3.4     Notify each Purchaser of Registrable Securities covered by such registration statement at any time when a prospectus relating thereto is required to be delivered under the Securities Act of the happening of any event as a result of which the prospectus included in such registration statement, as then in effect, includes an untrue statement of a material fact or omits to state a material fact required to be stated therein or necessary to make the statements therein not misleading in the light of the circumstances then existing.

3.5     Use its commercially reasonable efforts to cause all Registrable Securities covered by such registration statement to be listed on each securities exchange, if any, on which similar securities listed by the Company are then listed.

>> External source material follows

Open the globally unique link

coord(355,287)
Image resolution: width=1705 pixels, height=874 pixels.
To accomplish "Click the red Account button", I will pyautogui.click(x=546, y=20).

4.     Obligations of the Purchasers.

Each Purchaser of Registrable Securities shall furnish to the Company such information regarding such Purchaser, the number of Registrable Securities owned and proposed to be sold by it, the intended method of disposition of such securities and any other information as shall be required to effect the registration of such Purchaser’s Registrable Securities, and cooperate with the Company in preparing the registration statement and in complying with the requirements of the Securities Act.
 
5.     Registration Expenses.

The Company shall bear and pay all expenses incurred in connection with any registration, filing or qualification of Registrable Securities, including without limitation all registration, listing, filing and qualification fees, printers and accounting fees, but excluding (i) underwriting discounts and commissions relating to the Registrable Securities and (ii) legal fees and disbursements of any and all counsel retained by the Purchasers.

 
6.
Suspension of Effectiveness.

For not more than twenty (20) consecutive days or for a total of not more than sixty (60) days in any twelve (12) month period, the Company may delay the disclosure of material non-public information concerning the Company, by suspending the use of any Prospectus included in any registration contemplated by this Section containing such information, the disclosure of which at the time is not, in the good faith opinion of the Company, in the best interests of the Company (an “Allowed Delay”); provided, that the Company shall promptly (a) notify the Purchasers in writing of the existence of (but in no event, without the prior written consent of an Investor, shall the Company disclose to such Investor any of the facts or circumstances regarding) material non-public information giving rise to an Allowed Delay, (b) advise the Purchasers in writing to cease all sales under the Registration Statement until the end of the Allowed Delay and (c) use commercially reasonable efforts to terminate an Allowed Delay as promptly as practicable.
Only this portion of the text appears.